Si, perchè questo film non è un horror, nemmeno fantascienza, non è fantasy, però non è una storia "dark".
Sicuramente ci sono risvolti "psicologici", ma quello che la fa da padrone è la risolutezza di una ragazzina di campagna, arrivata a Londra per conquistare il mondo e finita dentro una storia (di quelle impossibili) più grande di lei.
La regia, a mio avviso, ha fatto cose incredibili e il misto fra presente (che non esiste: dovremmo dire "passato recente") e passato (remoto) è così ben orchestrato che lascia sbalorditi.
E, su tutto, la musica che la fa da padrona.
La musica che annoda fili, tesse trame, riempie buchi, colora quadri potenzialmente grigi. Insomma: la musica su tutto.
Parlare di più, in un film come questo, rischierebbe di svelare troppe cose che lo spettatore deve capire da solo, ma certo è che la McKenzie fa un gran lavoro e basta da sola a tenere in piedi il filmone.
Pollice verso per il personaggio di Michael Ajao, veramente brutto (come personaggio, appunto, non come attore) e assolutamente censurabile.
Si poteva inserire un carattere diverso che non un tonto rimbambito: è strano che il personaggio di Ellie, pur mostrandosi come una ingenuotta di campagna, finisca fra le braccia di siffatto imbranato.
Anche Diane Riggs non è nel personaggio: troppo sopra le righe e poco convincente. CI sarebbe voluto un tipo diverso di recitazione, meno gigione e più serioso.

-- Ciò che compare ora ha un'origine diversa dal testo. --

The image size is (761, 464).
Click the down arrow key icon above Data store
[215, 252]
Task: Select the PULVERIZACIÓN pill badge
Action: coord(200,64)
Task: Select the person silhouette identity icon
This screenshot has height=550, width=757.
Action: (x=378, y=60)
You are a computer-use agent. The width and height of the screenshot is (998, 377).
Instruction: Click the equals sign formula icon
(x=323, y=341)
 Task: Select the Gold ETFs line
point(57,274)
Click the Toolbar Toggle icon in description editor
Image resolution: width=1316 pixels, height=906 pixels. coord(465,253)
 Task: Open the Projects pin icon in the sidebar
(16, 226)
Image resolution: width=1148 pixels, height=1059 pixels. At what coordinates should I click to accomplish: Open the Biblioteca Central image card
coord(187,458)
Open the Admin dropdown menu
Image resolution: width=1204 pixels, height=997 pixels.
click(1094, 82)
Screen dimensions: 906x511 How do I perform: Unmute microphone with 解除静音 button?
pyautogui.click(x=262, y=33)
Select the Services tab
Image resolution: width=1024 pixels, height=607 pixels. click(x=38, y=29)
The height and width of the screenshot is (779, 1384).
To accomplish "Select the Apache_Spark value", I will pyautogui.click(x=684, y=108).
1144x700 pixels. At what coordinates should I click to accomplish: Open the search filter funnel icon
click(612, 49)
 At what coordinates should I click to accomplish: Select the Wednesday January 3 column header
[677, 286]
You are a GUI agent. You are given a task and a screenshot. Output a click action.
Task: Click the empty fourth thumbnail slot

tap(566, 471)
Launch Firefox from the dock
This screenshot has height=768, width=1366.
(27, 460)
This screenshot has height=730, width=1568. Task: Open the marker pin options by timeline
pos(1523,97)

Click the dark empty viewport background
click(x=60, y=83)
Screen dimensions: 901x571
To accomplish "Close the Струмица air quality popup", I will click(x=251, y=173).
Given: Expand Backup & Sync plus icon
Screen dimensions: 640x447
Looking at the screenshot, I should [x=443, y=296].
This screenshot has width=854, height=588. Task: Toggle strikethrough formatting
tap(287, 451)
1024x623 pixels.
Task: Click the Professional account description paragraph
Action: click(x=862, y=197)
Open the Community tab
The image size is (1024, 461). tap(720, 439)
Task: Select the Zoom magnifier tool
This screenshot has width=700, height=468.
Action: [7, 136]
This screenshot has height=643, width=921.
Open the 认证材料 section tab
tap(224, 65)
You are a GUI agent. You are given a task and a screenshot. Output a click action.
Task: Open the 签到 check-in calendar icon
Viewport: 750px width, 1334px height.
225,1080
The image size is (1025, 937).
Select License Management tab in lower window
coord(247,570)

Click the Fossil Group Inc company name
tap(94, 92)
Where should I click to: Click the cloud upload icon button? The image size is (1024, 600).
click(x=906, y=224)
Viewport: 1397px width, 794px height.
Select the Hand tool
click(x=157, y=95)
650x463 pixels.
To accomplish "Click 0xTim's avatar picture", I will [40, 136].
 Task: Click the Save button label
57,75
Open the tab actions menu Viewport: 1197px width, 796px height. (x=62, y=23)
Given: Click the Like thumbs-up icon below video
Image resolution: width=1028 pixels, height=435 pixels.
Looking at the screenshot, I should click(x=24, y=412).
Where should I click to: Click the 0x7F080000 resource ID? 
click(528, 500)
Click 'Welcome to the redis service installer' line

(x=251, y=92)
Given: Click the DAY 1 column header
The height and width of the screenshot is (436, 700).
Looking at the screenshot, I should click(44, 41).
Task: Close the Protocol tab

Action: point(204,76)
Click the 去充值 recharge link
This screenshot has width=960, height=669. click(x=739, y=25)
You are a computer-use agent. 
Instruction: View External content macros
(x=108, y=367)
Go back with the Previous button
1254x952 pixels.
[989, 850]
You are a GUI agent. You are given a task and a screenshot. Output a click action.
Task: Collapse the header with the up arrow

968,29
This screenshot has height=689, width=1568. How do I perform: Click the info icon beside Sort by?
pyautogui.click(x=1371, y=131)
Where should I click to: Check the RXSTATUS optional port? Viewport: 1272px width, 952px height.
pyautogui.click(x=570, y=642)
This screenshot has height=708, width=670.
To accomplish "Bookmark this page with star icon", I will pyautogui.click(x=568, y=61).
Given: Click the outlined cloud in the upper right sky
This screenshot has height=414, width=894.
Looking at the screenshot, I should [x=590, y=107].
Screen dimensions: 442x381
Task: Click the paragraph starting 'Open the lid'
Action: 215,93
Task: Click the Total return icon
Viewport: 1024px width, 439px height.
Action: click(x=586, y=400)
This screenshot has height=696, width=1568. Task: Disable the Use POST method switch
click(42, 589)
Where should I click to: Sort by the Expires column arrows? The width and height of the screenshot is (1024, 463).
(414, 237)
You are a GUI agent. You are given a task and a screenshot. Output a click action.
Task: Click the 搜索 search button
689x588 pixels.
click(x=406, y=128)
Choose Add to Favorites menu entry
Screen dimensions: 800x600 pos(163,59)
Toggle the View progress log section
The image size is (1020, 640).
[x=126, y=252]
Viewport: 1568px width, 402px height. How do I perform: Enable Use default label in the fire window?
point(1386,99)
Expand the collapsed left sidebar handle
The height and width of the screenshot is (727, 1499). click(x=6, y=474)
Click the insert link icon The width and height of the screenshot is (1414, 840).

Il personaggio della madre di Ellie poi non è per nulla particolareggiato: la signora resta un ombra quasi impercettibile per tutta la durata del film, mentre, a ben vedere, con la sua "eredità" psichica semprerebbe esser la causa principale dei problemi della ragazza: a mio avviso questo personaggio necessitava di una maggiore importanza nella trama. Insomma: il compitino è stato fatto, ma lo svolgimento è frettoloso e raffazzonato.
Vero è comunque che non tutte le ciambelle possono riuscire col buco e questi elementi forse sono la parte più debole di tutto il film.
Comunque io trovo questo film "quasi" un capolavoro.
Punto.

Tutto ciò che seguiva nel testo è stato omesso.